Tuesday, March 4, 2008
Breaking Mother's Code
"The more elaborate our means of communication, the less we communicate."
-Joseph Priestley
I worked at casual jobs while still in school. Mostly they would involve weekends but, depending on the particular institution I was employed in, I sometimes worked late on the evening of a weekday.
Wherever I worked, whatever I did, my mother would drive from our home in the countryside into the city to collect me. I was obliged, on occasion, to work past my official finishing hour and do some overtime. When this happened she would wait in the car under a street lamp or any light and turn the next few pages of her book.

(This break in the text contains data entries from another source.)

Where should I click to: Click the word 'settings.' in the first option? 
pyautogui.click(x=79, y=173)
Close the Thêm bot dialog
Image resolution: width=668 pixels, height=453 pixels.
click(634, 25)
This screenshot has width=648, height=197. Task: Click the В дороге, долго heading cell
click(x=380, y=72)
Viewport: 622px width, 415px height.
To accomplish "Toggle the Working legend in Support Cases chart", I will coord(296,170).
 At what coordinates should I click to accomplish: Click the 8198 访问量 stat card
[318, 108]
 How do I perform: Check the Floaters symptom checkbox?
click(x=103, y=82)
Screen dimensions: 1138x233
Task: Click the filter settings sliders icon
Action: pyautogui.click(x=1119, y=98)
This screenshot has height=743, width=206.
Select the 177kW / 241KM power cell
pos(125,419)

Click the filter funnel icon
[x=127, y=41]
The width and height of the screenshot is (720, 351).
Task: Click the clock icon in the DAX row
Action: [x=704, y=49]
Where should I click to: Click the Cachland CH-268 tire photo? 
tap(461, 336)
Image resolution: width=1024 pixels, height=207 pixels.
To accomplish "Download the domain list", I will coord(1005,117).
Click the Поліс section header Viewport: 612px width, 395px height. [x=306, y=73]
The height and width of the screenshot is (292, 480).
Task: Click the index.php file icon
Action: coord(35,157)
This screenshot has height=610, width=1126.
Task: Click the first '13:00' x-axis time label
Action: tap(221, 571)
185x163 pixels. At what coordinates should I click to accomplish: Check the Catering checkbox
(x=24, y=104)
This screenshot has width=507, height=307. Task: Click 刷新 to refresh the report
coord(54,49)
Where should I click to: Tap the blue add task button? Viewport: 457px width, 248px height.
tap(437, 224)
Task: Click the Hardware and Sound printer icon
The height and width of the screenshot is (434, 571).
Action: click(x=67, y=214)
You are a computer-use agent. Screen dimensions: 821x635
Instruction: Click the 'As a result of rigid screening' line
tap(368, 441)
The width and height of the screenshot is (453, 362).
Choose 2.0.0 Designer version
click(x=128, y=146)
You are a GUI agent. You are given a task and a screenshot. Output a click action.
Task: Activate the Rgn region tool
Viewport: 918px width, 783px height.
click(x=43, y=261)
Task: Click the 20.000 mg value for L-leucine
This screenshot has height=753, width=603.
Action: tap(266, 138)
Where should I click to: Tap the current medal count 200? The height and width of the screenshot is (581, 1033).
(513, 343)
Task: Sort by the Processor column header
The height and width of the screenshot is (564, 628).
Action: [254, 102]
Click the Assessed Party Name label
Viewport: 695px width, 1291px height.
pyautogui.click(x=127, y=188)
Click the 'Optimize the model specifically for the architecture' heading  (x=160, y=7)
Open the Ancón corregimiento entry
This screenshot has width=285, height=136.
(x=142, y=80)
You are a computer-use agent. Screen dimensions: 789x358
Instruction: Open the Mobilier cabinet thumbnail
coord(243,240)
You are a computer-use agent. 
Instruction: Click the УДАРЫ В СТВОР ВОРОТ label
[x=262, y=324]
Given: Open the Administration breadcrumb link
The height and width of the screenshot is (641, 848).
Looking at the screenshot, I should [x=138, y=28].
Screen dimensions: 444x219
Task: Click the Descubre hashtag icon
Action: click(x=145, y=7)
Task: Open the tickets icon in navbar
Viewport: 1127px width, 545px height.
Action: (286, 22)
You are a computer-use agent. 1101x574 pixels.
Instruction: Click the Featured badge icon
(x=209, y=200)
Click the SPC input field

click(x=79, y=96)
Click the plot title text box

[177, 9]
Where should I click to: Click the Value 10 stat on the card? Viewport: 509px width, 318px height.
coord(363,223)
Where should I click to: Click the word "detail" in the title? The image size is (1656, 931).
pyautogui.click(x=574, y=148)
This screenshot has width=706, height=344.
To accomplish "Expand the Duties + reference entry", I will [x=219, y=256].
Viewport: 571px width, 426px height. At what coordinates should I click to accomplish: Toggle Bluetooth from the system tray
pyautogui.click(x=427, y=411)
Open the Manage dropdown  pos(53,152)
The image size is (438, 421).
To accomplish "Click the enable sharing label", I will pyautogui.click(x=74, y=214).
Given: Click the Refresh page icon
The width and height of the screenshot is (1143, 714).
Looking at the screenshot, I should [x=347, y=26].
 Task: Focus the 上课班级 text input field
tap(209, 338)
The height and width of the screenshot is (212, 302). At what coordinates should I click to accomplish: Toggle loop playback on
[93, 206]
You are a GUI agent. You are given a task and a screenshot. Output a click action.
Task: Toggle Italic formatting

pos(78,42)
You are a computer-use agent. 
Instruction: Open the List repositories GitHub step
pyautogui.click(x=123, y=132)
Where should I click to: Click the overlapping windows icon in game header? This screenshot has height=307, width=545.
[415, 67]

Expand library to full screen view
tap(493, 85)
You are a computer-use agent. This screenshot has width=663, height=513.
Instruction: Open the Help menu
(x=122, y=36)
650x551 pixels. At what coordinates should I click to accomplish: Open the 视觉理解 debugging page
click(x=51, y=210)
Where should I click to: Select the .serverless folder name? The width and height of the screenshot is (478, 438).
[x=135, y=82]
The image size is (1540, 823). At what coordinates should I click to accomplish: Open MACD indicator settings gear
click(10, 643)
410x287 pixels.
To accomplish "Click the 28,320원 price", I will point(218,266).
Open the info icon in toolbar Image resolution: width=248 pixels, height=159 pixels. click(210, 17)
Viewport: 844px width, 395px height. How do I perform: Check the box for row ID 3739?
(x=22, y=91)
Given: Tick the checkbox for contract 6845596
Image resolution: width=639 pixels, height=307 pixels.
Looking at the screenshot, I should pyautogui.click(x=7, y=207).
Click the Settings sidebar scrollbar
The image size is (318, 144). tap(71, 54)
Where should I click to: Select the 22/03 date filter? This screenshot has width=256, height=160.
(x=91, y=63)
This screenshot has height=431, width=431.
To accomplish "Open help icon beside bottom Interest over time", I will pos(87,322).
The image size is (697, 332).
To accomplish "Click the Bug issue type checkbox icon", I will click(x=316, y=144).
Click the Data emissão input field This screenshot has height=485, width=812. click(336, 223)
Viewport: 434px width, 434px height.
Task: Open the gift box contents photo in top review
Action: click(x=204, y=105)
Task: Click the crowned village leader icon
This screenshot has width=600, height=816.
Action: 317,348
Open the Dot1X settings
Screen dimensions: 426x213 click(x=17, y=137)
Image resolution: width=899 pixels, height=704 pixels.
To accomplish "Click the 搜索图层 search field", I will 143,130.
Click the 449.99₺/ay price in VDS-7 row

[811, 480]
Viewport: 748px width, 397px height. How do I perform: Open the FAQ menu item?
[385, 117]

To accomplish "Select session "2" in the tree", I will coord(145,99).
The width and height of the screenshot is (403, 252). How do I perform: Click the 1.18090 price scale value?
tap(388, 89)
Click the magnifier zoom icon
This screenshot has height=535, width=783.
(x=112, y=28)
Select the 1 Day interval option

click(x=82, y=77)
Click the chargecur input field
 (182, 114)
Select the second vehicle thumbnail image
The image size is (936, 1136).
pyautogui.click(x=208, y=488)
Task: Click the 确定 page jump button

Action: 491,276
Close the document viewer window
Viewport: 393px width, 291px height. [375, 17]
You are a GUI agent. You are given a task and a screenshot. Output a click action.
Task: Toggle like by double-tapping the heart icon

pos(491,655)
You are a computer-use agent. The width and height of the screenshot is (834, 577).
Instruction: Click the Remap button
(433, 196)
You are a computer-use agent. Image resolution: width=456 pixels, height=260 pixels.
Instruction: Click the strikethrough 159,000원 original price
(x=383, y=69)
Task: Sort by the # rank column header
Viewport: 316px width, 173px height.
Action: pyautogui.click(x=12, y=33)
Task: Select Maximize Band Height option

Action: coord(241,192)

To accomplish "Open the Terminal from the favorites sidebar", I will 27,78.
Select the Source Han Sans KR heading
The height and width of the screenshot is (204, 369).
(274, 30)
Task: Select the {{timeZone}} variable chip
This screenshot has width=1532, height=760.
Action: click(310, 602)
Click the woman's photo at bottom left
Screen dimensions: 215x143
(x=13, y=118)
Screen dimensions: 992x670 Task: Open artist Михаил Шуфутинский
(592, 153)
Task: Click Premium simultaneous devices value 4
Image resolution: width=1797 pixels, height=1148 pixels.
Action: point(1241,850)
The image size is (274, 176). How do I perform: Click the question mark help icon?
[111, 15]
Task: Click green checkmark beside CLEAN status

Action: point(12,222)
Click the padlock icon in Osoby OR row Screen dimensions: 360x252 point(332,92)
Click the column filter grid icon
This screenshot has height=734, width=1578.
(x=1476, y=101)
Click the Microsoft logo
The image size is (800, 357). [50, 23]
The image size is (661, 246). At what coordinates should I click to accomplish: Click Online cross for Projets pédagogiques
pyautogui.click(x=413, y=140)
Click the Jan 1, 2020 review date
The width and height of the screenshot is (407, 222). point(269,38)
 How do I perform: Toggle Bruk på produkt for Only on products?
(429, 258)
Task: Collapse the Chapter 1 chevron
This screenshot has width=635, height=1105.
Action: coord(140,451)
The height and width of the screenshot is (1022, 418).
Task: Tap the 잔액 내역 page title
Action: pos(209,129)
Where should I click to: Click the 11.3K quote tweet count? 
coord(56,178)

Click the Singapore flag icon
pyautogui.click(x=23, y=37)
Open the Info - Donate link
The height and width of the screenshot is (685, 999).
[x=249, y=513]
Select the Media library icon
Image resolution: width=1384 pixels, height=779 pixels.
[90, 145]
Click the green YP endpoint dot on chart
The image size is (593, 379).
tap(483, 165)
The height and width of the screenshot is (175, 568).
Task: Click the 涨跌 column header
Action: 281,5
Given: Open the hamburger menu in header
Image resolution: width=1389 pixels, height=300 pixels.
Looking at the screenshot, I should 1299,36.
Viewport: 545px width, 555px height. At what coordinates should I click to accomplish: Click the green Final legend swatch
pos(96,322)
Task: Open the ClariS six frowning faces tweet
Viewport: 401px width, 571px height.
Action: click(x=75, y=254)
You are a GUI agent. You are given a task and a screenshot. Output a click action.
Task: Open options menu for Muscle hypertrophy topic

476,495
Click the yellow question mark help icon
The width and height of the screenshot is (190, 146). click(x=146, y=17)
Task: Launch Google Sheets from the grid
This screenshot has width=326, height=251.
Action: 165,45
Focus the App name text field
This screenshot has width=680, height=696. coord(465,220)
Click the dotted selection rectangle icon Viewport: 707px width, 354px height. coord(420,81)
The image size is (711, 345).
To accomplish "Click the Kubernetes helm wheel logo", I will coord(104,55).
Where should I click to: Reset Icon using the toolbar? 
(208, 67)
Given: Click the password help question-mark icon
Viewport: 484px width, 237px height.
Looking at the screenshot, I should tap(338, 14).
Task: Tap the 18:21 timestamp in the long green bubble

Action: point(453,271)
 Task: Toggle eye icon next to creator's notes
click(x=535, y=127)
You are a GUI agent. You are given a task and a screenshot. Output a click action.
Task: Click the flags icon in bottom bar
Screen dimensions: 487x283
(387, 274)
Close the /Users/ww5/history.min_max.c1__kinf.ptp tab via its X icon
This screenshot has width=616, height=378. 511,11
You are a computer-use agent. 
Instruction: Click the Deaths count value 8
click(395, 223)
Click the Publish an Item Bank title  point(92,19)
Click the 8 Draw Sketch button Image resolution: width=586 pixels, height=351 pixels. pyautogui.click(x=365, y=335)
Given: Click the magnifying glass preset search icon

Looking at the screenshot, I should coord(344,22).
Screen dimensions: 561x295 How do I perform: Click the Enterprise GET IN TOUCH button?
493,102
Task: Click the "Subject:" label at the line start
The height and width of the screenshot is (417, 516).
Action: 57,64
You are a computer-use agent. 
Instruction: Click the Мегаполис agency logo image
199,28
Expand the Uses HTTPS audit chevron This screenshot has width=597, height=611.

I worked as a cashier at a supermarket at one such point in my life. Unlike my other places of employment this was not in a cosy corner or on the side of a street but at the far end of a monstrous parking lot that housed a giant shopping mall and a tremendous cinema.
When I had been working there not more than a few days, my mother and I were still not quite certain how to find one another in the vast darkness.
On my third evening, when previously we had found each other by sheer good luck, benevolent fate or by my mother being owner of the solitary vehicle in the parking lot, I stepped out into the pitch black night /early morning and could not find my Mater.
The car park was full to capacity and I stood desolate, cold and tired, eager to be home and soothing my feet.
From my pocket came the sweet tinkle of my cell phone registering an instant text message.
It said, and I can remember the code after all this time: opos cin wn ur fnsd
Of course it was Mater, letting me know that I could find her opposite the cinema whenever I was finished work.
Communication is such a curious thing. She had written in a language that neither of us had studied or learned and one that ultimately meant nothing without context. Yet, I made my way over to the cinema and I found her without any fuss at all.
I suppose it might depend a lot on whether one wants to understand, or listen, or hear what is being said. Not that one needs to be in a desperate situation to negotiate language but really wanting to do so goes more than a little way toward understanding.